* [Task brief] Lines to return, exactly: from the line with "New Subscribers get 10% Off (433, 2478)" to the line with "Culture, history and sport (89, 2477)" in the entries below, both included.

Data excerpts
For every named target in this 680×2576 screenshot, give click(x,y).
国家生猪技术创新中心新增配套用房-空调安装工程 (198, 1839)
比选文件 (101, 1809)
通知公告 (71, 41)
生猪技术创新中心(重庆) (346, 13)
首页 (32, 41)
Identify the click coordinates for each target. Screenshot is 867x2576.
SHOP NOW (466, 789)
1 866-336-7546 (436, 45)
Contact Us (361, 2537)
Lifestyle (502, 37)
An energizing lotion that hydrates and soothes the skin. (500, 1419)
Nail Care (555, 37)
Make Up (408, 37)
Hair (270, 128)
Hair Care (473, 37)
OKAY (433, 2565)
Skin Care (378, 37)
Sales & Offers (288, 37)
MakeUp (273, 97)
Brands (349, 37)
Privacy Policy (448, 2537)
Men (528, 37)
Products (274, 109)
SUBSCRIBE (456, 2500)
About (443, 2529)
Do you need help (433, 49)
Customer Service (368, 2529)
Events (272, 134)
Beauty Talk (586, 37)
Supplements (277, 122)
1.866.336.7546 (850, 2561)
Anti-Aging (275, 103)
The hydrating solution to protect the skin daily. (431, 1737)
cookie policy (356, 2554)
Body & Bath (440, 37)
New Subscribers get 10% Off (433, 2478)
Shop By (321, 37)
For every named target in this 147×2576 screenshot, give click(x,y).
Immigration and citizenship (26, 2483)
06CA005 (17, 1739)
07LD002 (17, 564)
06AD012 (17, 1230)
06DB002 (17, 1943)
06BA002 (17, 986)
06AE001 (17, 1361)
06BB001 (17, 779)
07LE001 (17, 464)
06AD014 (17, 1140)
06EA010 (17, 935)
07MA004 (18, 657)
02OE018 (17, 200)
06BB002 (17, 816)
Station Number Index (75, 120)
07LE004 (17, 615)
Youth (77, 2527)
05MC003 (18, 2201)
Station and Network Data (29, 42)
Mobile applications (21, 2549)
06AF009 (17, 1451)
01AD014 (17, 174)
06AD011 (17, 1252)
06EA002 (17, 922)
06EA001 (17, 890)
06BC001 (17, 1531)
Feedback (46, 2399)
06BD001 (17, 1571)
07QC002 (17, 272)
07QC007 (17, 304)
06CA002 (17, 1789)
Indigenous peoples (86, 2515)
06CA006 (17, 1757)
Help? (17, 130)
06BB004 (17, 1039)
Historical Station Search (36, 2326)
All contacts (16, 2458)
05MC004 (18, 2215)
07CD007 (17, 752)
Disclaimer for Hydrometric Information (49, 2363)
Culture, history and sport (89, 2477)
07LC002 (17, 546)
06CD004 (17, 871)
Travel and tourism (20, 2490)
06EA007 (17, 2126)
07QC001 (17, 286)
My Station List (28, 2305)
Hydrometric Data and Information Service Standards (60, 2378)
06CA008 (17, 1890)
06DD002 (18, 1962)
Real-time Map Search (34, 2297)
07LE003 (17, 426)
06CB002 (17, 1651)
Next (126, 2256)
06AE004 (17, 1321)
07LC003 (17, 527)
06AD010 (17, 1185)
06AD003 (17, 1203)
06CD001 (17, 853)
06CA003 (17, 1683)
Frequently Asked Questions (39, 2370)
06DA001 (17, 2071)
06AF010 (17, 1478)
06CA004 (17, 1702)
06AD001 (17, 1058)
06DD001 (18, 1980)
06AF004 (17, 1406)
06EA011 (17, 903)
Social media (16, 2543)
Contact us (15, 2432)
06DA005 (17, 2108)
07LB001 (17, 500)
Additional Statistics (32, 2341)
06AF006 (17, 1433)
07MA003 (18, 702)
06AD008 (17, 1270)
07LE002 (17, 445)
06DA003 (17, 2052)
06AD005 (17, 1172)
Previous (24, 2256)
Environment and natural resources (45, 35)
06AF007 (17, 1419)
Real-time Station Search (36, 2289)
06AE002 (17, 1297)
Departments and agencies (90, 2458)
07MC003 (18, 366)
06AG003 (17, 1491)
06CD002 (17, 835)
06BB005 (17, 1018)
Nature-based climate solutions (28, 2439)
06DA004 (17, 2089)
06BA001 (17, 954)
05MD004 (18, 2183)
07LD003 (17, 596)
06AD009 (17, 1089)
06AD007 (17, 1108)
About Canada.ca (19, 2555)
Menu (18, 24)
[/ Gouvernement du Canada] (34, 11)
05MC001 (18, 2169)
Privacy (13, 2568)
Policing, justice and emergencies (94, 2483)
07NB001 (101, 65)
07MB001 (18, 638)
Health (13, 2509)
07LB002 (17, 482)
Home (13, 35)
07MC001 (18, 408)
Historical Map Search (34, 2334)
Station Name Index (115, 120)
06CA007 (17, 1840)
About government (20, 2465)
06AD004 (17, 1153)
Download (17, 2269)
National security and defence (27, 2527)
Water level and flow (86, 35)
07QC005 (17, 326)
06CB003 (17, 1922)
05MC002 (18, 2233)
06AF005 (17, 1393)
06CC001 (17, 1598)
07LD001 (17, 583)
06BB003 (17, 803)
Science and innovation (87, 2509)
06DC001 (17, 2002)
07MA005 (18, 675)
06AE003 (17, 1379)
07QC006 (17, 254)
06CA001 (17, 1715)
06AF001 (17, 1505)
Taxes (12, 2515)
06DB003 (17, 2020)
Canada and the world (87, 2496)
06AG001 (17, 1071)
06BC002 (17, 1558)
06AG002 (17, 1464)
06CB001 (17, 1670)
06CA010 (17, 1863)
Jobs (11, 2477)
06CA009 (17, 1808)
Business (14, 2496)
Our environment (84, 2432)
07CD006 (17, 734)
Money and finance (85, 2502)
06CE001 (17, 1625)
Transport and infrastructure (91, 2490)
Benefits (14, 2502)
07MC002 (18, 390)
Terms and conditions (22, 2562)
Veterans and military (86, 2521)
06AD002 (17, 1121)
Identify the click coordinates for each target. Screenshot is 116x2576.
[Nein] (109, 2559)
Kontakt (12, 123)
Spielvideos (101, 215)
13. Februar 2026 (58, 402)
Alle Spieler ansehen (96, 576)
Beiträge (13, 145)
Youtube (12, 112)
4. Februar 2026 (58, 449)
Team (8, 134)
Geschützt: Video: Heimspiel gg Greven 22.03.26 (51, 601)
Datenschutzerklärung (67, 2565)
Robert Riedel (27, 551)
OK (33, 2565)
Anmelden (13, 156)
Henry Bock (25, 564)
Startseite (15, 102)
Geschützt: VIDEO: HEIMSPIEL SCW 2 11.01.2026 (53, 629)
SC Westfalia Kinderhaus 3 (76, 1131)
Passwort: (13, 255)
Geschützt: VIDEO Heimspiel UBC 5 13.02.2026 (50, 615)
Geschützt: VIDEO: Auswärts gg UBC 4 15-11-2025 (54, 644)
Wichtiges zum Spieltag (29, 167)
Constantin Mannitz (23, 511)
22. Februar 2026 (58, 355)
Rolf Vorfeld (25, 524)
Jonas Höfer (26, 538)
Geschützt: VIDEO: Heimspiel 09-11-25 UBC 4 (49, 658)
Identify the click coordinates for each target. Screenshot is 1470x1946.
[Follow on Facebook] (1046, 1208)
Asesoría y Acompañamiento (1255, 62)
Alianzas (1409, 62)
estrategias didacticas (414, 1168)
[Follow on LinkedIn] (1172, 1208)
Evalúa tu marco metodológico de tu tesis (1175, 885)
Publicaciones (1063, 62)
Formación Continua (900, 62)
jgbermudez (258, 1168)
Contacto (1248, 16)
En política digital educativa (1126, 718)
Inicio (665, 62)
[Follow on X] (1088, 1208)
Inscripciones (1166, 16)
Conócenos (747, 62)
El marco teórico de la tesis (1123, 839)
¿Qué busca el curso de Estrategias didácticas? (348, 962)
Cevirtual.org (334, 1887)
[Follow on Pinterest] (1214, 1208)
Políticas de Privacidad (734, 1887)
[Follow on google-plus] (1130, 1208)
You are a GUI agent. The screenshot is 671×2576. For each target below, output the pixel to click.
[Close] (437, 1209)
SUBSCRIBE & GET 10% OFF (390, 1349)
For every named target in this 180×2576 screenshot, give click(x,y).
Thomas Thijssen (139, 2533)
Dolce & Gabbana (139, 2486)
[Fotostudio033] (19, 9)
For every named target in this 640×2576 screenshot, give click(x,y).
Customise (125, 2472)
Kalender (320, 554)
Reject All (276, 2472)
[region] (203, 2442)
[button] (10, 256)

* [Exercise solution]
New Subscribers get 10% Off (433, 2478)
Shop By (321, 37)
For every named target in this 147×2576 screenshot, give click(x,y).
Immigration and citizenship (26, 2483)
06CA005 (17, 1739)
07LD002 (17, 564)
06AD012 (17, 1230)
06DB002 (17, 1943)
06BA002 (17, 986)
06AE001 (17, 1361)
06BB001 (17, 779)
07LE001 (17, 464)
06AD014 (17, 1140)
06EA010 (17, 935)
07MA004 (18, 657)
02OE018 (17, 200)
06BB002 (17, 816)
Station Number Index (75, 120)
07LE004 (17, 615)
Youth (77, 2527)
05MC003 (18, 2201)
Station and Network Data (29, 42)
Mobile applications (21, 2549)
06AF009 (17, 1451)
01AD014 (17, 174)
06AD011 (17, 1252)
06EA002 (17, 922)
06EA001 (17, 890)
06BC001 (17, 1531)
Feedback (46, 2399)
06BD001 (17, 1571)
07QC002 (17, 272)
07QC007 (17, 304)
06CA002 (17, 1789)
Indigenous peoples (86, 2515)
06CA006 (17, 1757)
Help? (17, 130)
06BB004 (17, 1039)
Historical Station Search (36, 2326)
All contacts (16, 2458)
05MC004 (18, 2215)
07CD007 (17, 752)
Disclaimer for Hydrometric Information (49, 2363)
Culture, history and sport (89, 2477)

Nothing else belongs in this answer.